Sunday, December 27, 2009

Lonely Werewolf Girl by Martin Millar


Depressive werewolf girl is hunted by her own family. She has nowhere to go, and no life until she is rescued by two extraordinary humans who find themselves caught in the middle of two power struggles: one centred on a rather crazy clothing-obsessed elemental; and the other, a bid for the werewolf leadership -- a struggle in which the Werewolf girl's dead body would be a very powerful bargaining chip.

I'm so deeply divided about this book. The prose is stultifying, it's almost like eating baby food that's been chopped down until it's so soft all the texture is missing. But even so, and this is where the deeply divided comes in -- this baby food has kick.
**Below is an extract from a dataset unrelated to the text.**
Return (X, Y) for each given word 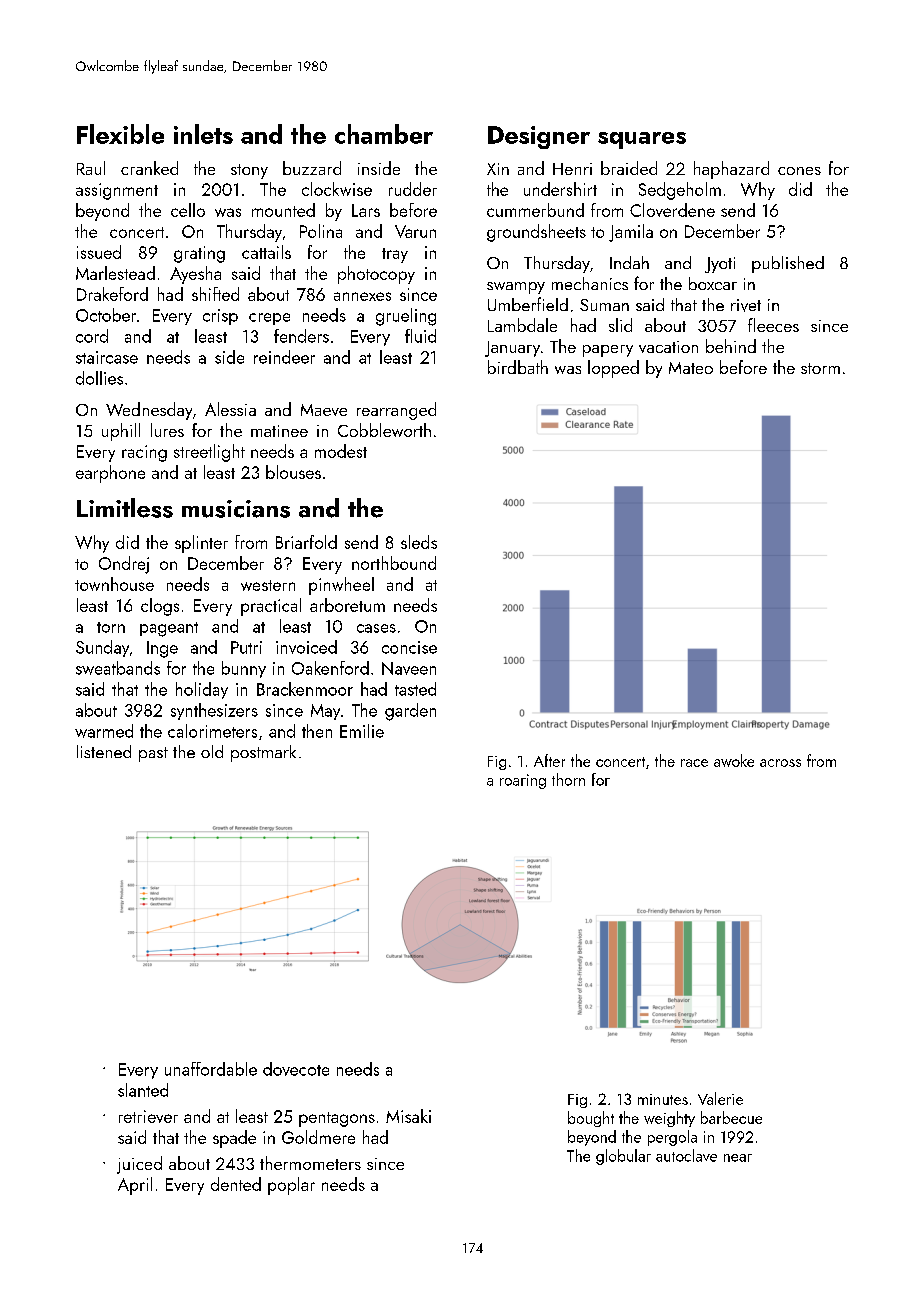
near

There's wit and charm, and the odd glimpse of three dimensions in amongst the cut-out two dimensional characters. Even better, against the odds, the apparently rambling plot of feud and counter-feud comes together to a relatively satisfying conclusion, so in the end all I can say is people like this book. They do. My copy went flying across the floor more than once, but I still made it to the end, which is more than I can say about quite a few books lately.
It's the sort of story that can make a so-so author into a name, not because it's brilliant, but because it has the things that teenagers are looking for in a story, sex, drugs, depression, rock and roll, and originality. It's not preachy. It doesn't glamorise, it just gets on with the plot as two -- no three -- very different worlds collide. I'll never love this book, for me it was twilight all over again, maybe edgier, more exciting, and far less sentimental, but still pulp -- a fact proudly proclaimed by the cover as it declares the author has invented a new genre; "pulp fantasy noir."